Exercise data

=-=-=-=-=

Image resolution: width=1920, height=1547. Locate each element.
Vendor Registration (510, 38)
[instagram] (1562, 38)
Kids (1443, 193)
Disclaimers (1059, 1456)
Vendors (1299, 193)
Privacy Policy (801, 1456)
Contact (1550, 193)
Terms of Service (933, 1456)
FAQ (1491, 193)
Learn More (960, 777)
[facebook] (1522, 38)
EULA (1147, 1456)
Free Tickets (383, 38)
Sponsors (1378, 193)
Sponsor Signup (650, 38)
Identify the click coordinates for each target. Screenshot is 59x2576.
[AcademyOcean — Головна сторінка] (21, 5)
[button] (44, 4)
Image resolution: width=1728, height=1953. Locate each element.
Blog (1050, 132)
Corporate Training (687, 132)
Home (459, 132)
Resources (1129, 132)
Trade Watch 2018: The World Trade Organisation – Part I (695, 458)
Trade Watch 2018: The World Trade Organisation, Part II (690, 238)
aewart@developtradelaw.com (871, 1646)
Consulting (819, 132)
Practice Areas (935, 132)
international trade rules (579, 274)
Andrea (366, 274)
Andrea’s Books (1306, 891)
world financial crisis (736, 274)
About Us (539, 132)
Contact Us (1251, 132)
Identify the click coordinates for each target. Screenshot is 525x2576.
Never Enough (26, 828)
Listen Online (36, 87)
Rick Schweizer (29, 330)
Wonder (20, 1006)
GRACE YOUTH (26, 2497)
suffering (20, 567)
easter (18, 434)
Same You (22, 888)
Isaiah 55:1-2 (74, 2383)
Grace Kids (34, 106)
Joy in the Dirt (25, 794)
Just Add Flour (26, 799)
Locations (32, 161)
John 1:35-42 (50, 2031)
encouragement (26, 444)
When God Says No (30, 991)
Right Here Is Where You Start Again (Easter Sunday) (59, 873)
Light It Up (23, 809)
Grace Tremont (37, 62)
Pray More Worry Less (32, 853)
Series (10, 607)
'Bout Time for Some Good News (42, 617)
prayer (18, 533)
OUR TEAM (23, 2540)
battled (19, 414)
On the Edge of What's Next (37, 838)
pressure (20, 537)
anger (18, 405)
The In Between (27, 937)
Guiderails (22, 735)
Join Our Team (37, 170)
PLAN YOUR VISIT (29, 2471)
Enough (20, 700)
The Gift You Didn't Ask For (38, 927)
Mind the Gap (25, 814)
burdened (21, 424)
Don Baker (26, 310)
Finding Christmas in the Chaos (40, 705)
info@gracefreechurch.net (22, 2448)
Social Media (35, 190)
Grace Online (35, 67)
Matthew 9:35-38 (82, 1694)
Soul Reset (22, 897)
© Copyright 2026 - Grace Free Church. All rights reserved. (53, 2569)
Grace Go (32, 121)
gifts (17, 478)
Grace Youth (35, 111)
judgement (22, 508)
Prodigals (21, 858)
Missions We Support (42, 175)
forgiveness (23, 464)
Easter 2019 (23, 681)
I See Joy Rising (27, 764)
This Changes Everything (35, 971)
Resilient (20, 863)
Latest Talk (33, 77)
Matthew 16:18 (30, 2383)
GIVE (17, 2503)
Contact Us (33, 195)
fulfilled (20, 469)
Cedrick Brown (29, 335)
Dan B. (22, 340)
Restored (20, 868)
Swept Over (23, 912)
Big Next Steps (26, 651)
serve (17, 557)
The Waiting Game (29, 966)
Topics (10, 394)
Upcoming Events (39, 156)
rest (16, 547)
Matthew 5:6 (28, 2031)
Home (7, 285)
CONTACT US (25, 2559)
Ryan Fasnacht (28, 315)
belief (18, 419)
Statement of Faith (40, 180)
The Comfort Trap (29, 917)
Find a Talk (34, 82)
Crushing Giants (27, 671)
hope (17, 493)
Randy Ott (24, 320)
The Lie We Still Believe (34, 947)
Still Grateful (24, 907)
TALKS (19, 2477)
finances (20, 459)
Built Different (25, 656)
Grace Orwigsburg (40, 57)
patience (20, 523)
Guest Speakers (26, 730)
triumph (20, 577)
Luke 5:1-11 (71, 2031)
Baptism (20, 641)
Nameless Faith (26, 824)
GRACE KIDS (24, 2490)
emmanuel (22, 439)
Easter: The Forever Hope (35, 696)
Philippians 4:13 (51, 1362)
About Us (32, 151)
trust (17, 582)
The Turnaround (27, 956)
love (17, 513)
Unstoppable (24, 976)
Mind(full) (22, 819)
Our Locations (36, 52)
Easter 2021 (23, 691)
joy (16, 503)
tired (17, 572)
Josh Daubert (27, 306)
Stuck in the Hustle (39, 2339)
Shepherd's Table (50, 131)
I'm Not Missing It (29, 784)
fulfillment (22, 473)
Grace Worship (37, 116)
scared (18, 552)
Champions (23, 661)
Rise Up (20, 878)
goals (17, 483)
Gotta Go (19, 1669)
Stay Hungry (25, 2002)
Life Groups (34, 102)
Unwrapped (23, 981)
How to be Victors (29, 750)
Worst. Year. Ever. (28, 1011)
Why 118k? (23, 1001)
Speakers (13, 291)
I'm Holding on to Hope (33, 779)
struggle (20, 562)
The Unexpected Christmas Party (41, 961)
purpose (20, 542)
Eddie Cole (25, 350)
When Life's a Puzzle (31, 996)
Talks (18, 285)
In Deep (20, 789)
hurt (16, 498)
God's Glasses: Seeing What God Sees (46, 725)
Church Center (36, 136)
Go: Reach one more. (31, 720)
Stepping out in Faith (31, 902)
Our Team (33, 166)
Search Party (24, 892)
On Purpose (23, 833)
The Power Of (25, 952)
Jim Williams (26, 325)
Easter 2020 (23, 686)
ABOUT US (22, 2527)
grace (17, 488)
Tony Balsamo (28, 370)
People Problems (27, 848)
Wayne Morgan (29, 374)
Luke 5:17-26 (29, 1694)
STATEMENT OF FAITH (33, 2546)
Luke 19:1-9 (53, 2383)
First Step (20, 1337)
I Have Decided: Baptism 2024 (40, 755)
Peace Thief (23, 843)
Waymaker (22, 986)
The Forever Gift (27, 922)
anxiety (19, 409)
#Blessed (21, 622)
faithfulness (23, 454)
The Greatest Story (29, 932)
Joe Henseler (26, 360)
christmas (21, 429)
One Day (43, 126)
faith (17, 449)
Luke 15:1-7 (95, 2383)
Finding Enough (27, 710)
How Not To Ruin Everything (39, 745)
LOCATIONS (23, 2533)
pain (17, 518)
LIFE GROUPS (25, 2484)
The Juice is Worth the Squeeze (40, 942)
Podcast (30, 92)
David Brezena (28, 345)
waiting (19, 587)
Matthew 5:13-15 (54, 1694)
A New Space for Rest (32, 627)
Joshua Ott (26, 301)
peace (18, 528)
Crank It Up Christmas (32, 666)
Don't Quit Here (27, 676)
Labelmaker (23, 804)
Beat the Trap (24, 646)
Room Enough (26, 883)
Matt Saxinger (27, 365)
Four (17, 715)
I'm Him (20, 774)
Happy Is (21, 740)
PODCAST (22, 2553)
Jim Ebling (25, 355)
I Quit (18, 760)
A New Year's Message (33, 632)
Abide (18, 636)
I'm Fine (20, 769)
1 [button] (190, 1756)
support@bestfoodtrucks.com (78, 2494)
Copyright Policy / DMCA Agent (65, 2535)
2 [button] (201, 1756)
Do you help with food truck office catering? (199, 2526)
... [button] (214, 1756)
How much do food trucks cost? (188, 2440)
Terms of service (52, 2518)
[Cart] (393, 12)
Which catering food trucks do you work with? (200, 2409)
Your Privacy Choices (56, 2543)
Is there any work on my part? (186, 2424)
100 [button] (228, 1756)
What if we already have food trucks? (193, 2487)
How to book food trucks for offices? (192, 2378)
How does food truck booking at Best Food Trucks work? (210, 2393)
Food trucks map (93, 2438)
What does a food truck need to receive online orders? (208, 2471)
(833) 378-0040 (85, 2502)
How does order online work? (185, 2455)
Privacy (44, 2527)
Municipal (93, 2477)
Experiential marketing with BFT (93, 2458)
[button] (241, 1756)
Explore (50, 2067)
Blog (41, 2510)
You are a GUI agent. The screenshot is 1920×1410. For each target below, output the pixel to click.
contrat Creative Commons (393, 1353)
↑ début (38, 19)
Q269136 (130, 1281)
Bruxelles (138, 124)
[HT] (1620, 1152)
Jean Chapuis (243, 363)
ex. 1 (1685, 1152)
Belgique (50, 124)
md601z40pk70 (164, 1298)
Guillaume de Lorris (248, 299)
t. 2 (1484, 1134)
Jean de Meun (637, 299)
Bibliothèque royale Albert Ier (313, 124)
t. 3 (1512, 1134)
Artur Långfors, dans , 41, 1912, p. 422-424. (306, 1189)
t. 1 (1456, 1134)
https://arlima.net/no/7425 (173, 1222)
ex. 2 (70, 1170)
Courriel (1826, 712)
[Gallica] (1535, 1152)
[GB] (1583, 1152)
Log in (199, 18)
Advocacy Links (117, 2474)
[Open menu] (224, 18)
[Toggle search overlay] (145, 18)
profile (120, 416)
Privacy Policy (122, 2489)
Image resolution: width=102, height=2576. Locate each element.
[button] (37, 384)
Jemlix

=-=-=-=-=

Problem statement
The answer needed is a single number: how many lines in the records above hold the string "Policy". Please write nothing else.

Exercise output
3